- [Short exercise A] Do these statements agree with the passage on England's cricket? Answer yes or no for each, quoting the words of the passage that decide it. (i) England reached the final of the World T20. (ii) England lost their series in South Africa. (iii) Lawrence Booth is the editor of Wisden.

━━ Passage

Ben Stokes has been an integral part of England’s resurgence across all formats © Getty Images
England’s transformation from the timid, safety-first team who bombed out of the group stages of the 2015 World Cup to the swashbuckling, attacking band of cricketers who earlier this month reached the final of the World T20 has been described as “the most uplifting story in international cricket” in the 2016 Wisden Cricketers’ Almanack, which is published this week.
Their impressive year, which culminated in a fourth-consecutive home Ashes win as well as a 2-1 overseas victory in South Africa, is reflected in the Five Cricketers of the Year with Ben Stokes and Jonny Bairstow both named.
Reflecting on a year which began in ignominy but ended with England knocking South Africa off their No. 1 Test ranking and included a host of national record-breaking performances in white-ball cricket, Wisden’s editor, Lawrence Booth, welcomed the change of personnel at the ECB that had made such results possible.

━━━━

- [Short exercise B] Retype the rows from the line with "Click the Help question mark icon" to the line with "click(168, 482)", including both of those lines.

━━ Supplied records

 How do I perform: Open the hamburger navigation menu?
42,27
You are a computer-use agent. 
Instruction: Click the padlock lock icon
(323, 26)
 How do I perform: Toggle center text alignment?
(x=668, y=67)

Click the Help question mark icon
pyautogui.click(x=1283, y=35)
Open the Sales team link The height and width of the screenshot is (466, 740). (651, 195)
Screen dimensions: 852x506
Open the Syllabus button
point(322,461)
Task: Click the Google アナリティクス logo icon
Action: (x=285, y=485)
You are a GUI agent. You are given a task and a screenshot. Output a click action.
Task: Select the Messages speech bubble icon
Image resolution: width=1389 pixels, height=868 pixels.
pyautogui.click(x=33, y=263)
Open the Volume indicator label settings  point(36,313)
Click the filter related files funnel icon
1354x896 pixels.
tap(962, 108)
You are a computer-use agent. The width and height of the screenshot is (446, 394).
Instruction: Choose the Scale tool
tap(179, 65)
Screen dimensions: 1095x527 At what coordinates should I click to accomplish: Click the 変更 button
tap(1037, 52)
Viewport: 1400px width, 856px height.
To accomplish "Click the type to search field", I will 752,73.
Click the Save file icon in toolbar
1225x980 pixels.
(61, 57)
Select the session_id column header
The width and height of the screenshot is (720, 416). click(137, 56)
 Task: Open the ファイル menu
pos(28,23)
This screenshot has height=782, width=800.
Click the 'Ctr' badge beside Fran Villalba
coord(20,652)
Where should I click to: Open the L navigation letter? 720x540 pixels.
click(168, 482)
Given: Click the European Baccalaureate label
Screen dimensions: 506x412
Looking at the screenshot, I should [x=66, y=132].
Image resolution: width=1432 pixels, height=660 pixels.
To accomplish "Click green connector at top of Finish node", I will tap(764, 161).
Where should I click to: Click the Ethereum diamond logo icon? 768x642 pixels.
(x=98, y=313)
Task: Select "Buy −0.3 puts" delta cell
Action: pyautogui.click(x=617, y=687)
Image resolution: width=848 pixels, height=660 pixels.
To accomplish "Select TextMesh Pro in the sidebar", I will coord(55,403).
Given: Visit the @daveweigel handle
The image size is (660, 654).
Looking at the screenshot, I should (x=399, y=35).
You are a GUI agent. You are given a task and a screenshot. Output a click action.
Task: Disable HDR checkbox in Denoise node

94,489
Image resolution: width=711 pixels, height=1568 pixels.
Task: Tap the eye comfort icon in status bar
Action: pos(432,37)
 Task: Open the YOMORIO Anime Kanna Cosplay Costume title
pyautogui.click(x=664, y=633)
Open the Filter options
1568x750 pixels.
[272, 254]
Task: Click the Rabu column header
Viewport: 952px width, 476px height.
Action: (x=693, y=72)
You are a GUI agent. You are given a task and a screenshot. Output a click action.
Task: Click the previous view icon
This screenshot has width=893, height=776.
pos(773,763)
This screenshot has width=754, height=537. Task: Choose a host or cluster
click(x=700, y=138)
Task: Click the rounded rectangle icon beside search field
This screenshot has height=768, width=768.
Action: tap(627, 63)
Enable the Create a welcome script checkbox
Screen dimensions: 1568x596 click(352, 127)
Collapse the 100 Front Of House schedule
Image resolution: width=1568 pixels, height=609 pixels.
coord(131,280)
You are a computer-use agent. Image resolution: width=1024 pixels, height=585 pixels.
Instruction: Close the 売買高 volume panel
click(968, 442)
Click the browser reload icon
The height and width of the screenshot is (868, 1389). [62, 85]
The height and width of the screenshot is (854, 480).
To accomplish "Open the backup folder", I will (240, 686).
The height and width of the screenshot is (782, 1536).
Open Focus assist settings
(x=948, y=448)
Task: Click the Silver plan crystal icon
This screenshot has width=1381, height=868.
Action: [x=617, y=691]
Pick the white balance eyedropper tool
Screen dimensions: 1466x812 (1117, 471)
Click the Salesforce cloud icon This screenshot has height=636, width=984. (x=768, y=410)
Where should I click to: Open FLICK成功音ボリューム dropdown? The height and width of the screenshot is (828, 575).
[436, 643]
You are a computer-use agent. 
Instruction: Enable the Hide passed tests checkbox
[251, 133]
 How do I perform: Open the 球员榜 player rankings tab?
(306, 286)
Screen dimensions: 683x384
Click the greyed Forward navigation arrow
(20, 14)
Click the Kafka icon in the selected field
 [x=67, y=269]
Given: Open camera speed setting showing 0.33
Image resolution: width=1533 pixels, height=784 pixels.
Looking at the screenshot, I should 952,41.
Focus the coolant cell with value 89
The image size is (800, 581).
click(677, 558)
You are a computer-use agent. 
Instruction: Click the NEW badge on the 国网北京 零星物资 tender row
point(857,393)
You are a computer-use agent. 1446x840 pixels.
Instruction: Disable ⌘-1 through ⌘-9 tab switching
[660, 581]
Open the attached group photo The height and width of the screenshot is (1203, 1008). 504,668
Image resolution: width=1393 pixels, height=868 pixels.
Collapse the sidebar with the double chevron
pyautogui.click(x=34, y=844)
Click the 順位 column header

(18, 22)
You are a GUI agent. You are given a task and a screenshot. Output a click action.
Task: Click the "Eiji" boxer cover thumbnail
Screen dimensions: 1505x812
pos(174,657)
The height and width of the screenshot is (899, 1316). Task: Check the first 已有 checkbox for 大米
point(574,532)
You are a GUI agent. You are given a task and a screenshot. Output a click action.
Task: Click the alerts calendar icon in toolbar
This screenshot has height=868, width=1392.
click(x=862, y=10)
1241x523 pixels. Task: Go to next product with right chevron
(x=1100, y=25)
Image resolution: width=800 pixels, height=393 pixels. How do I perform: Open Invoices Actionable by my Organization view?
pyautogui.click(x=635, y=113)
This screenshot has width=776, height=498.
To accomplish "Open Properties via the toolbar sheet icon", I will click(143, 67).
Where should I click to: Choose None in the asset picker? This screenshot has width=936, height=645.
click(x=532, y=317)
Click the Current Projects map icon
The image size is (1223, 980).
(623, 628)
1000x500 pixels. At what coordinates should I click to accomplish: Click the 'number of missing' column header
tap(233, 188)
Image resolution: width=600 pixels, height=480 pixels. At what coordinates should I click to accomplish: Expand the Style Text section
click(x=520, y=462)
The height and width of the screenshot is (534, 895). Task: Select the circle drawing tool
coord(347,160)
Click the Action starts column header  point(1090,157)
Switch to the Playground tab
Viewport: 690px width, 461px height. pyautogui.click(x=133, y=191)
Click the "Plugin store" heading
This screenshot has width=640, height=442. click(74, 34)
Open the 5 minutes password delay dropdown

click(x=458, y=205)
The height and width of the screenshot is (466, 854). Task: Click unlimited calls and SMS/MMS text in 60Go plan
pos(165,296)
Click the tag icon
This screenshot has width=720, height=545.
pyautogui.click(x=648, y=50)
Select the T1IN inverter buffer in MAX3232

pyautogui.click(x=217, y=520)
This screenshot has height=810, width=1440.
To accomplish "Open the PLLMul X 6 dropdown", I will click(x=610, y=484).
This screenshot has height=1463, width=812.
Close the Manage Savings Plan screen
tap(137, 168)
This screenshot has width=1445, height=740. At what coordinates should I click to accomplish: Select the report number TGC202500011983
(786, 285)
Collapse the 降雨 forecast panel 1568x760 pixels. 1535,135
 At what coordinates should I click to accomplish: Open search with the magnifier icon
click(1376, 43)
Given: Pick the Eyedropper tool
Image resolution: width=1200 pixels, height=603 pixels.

━━━━

- [Worked solution A]
(i) Yes: "earlier this month reached the final of the World T20"
(ii) No: "a 2-1 overseas victory in South Africa"
(iii) Yes: "Wisden’s editor, Lawrence Booth"

- [Worked solution B]
Click the Help question mark icon
pyautogui.click(x=1283, y=35)
Open the Sales team link The height and width of the screenshot is (466, 740). (651, 195)
Screen dimensions: 852x506
Open the Syllabus button
point(322,461)
Task: Click the Google アナリティクス logo icon
Action: (x=285, y=485)
You are a GUI agent. You are given a task and a screenshot. Output a click action.
Task: Select the Messages speech bubble icon
Image resolution: width=1389 pixels, height=868 pixels.
pyautogui.click(x=33, y=263)
Open the Volume indicator label settings  point(36,313)
Click the filter related files funnel icon
1354x896 pixels.
tap(962, 108)
You are a computer-use agent. The width and height of the screenshot is (446, 394).
Instruction: Choose the Scale tool
tap(179, 65)
Screen dimensions: 1095x527 At what coordinates should I click to accomplish: Click the 変更 button
tap(1037, 52)
Viewport: 1400px width, 856px height.
To accomplish "Click the type to search field", I will 752,73.
Click the Save file icon in toolbar
1225x980 pixels.
(61, 57)
Select the session_id column header
The width and height of the screenshot is (720, 416). click(137, 56)
 Task: Open the ファイル menu
pos(28,23)
This screenshot has height=782, width=800.
Click the 'Ctr' badge beside Fran Villalba
coord(20,652)
Where should I click to: Open the L navigation letter? 720x540 pixels.
click(168, 482)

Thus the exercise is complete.